Fonctionnement des organes d’autogestion. […]  La direction des entreprises est assurée par des organismes élus par l’ensemble des ouvriers de l’entreprise. […] Le nombre de candidats, présentés sur une seule liste, excède de 50 % a 100% le nombre de postes. Les travailleurs ont donc une marge de choix non négligeable. Les candidats ne sont pas présentés par un organisme officiel, Parti ou syndicats. Ils se présentent d’eux-mêmes, ou y sont incités par leurs camarades de travail, et la liste des candidats est donc formée de l’ensemble de ceux qui acceptent de se présenter et qui sont prêts à endosser des responsabilités. Cette absence d’intervention officielle, au niveau des candidatures, est très remarquable dans un pays où le parti unique a l’ambition d’encadrer la population et d’orienter l’ensemble de la vie nationale.

Dans l’autogestion agricole, la situation est très différente. L’Administration, le Parti et le syndicat interviennent pour la désignation des candidats aux organes d’auto gestion. La raison de la non intervention des autorités politiques dans l’industrie est vraisemblablement la marginalité économique du secteur autogéré […]

L’ouvrage contient une série d’entrevues auprès d’ouvriers, ou de responsables, toujours en français semble-t-il, dont l’intérêt est remarquable : ces entrevues concernent aussi bien l’organisation interne des entreprises que des vues plus générales. Voici quelques exemples :

« Il nous faudrait un directeur : il faut quelqu’un qui soit plus haut que nous. Quand on est entre ouvriers, on n’est pas obéissant. Il y en a qui s’en foutent. (Briqueterie)

« La discipline, c’est l’essentiel : un manœuvre doit respecter l’ouvrier ; l’ouvrier, le président. Au début c’était comme ça ; maintenant, la discipline se relâche. Depuis que Ben Bella a dit aux ouvriers : « c’est vos biens », en parlant des usine, la discipline se relâche, tout le monde se prend pour le patron. Il faut que le gouvernement fixe quelque chose. Avant, quand le patron était là, j’étais discipliné comme les militaires. Rien ne marche sur la discipline. Le rendement est mauvais. Quand on veut les commander, les ouvriers répondent : « c’est notre bien à tous ». Ben Bella a cassé la main-d’œuvre en disant : « tout le monde doit manger avec une cuillère, personne avec une louche ». Les ouvriers veulent que tout le monde soit payé au même tarif. Si ça ne change pas, on devra fermer la maison, on ira tous à la pêche, moi je m’en fous. » (Président, fonderie)

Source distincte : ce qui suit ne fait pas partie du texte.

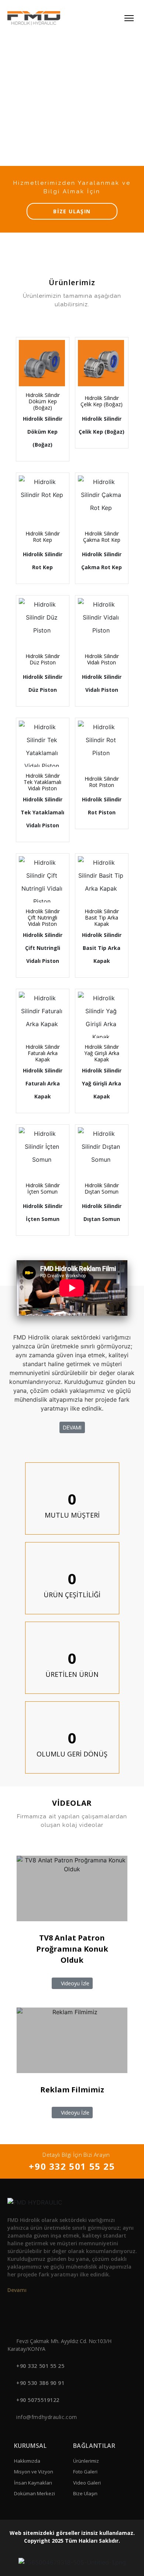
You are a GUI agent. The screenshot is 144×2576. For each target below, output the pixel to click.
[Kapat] (127, 1260)
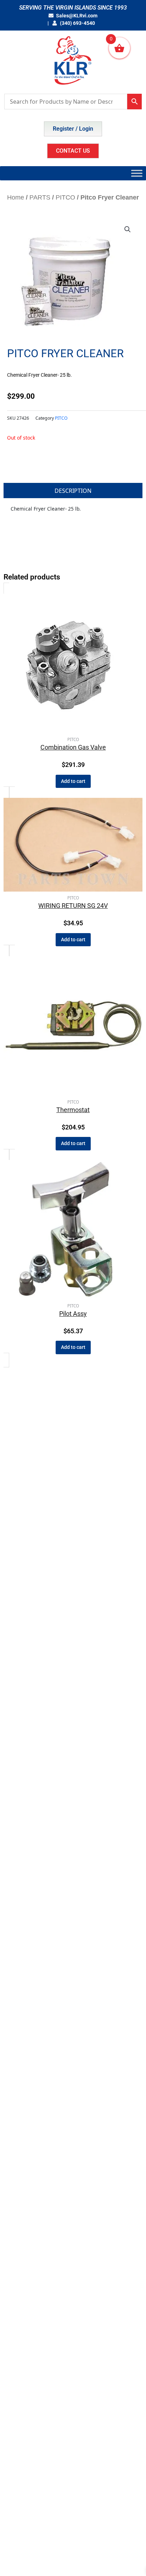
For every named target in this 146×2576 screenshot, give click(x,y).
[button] (127, 229)
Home (15, 197)
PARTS (39, 197)
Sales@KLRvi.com (76, 15)
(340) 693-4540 (77, 23)
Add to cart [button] (73, 781)
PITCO (65, 197)
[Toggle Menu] (136, 173)
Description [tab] (73, 491)
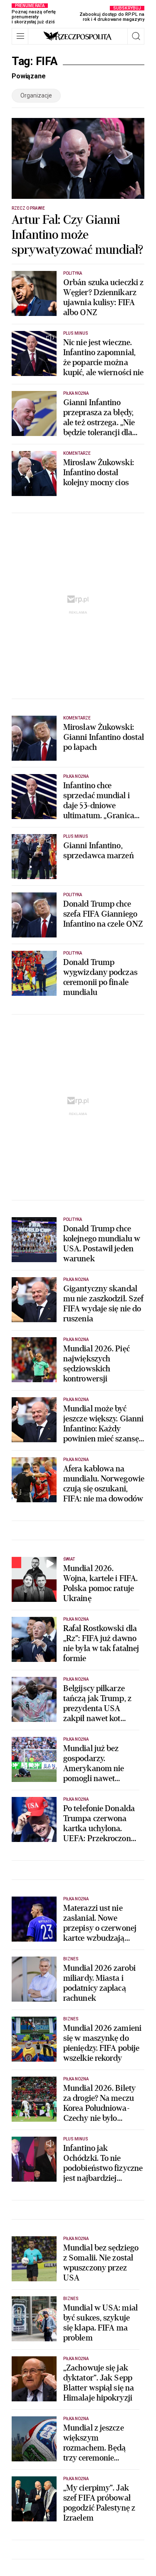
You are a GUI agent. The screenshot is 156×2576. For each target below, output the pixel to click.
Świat (69, 1559)
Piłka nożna (76, 393)
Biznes (71, 1959)
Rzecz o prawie (28, 208)
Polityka (72, 273)
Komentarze (77, 453)
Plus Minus (76, 333)
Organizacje (36, 95)
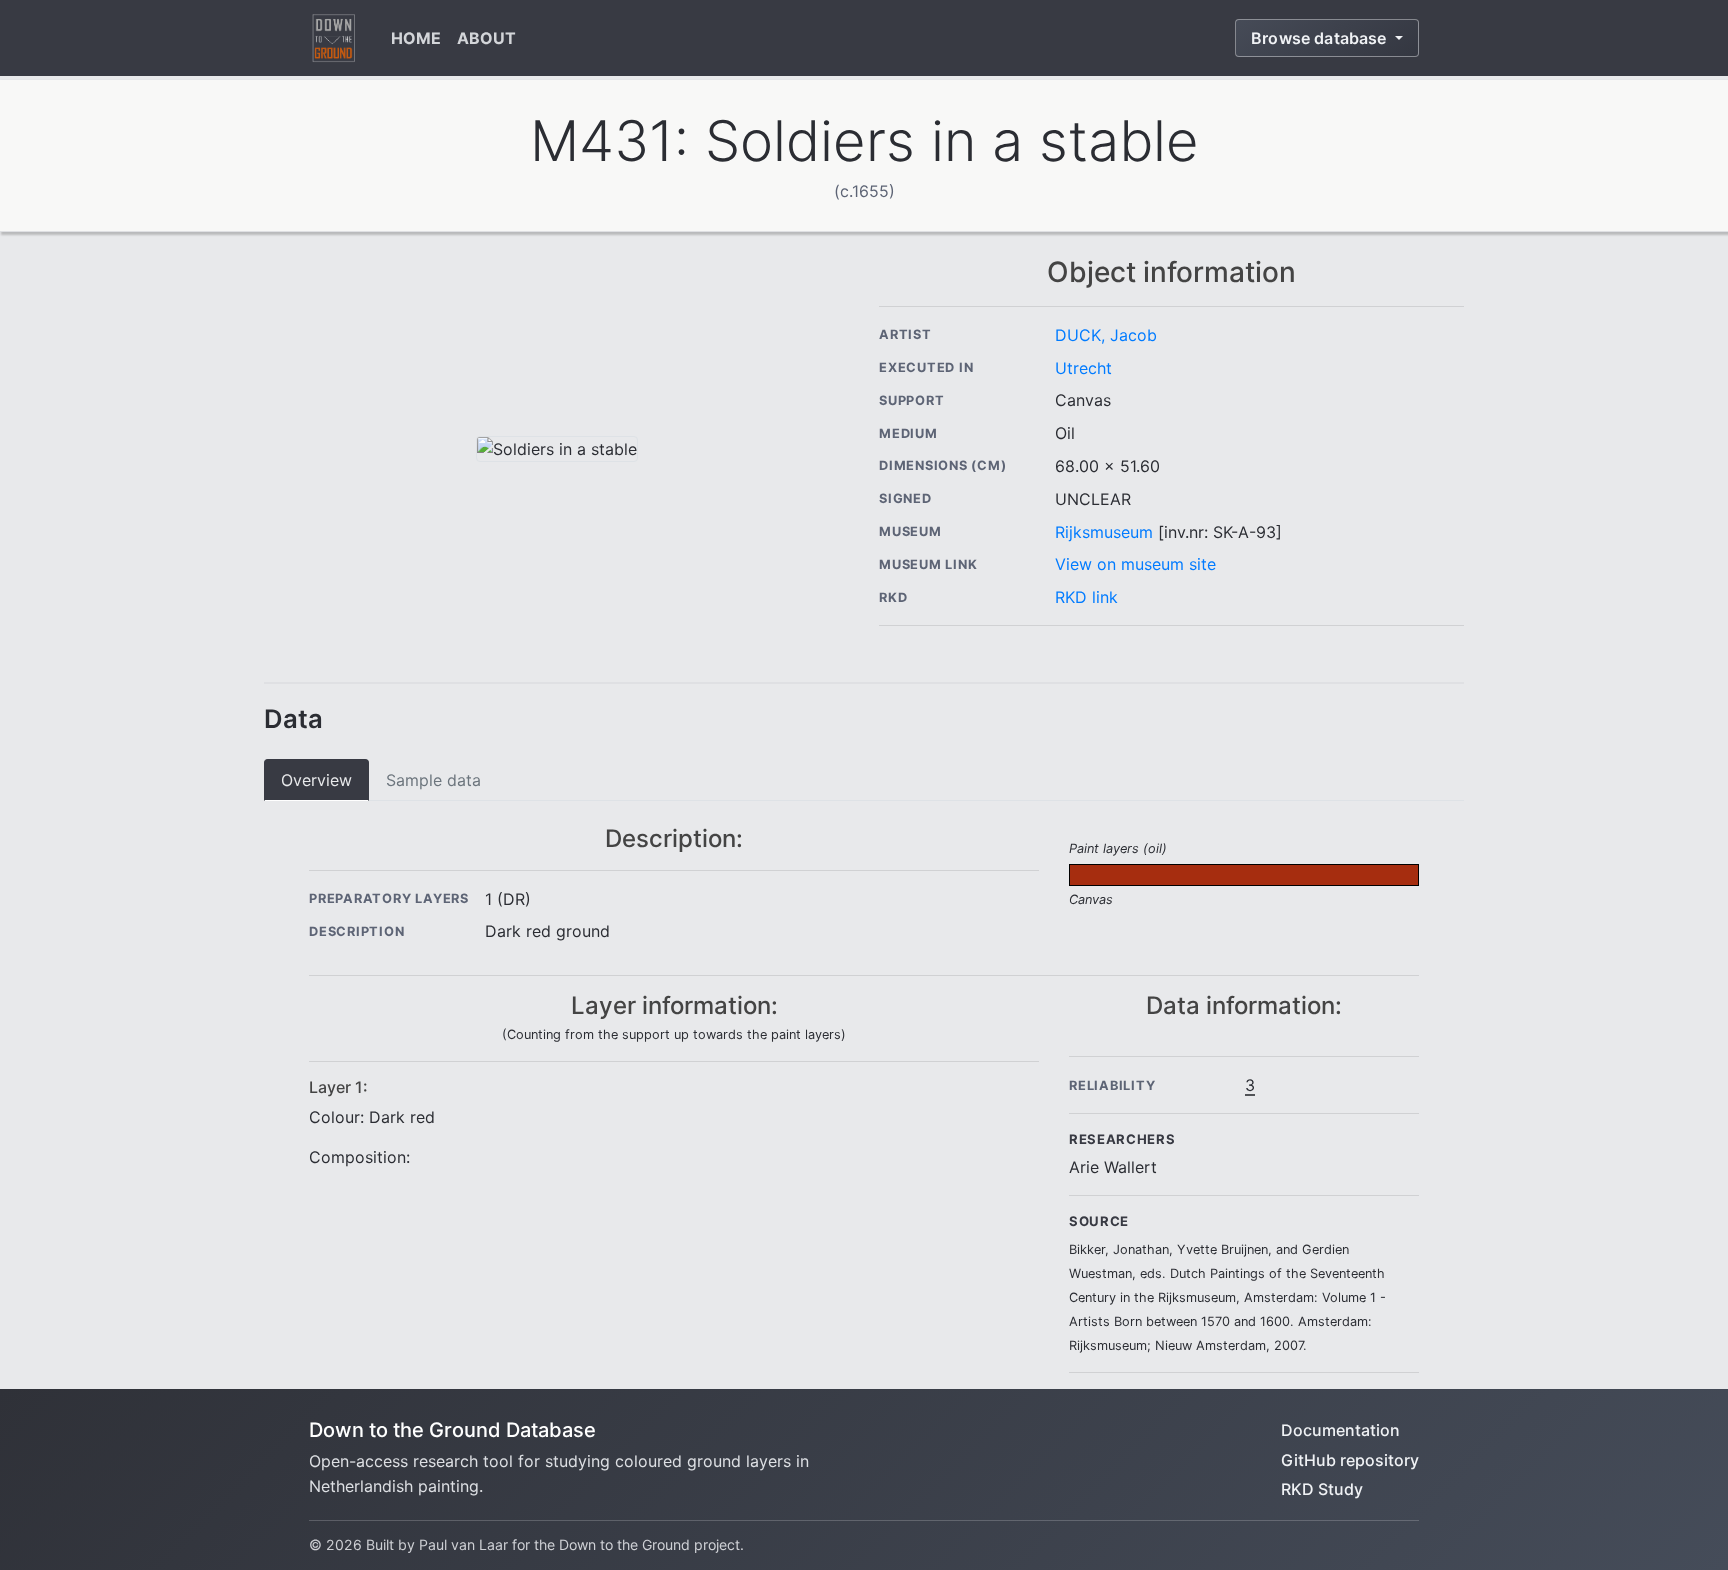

« Avec les bénéfices, on fait une autre boite, on met 50 personnes dedans pour dégager le chômage. Si moi je mange et que mes frères ne mangent pas, je ne suis pas socialiste. On a pas besoin de bénéfices, on sera tous les mêmes. On fait du courage pour avancer, c’est pour demain, pas pour aujourd’hui. » (Ouvriers fonderie)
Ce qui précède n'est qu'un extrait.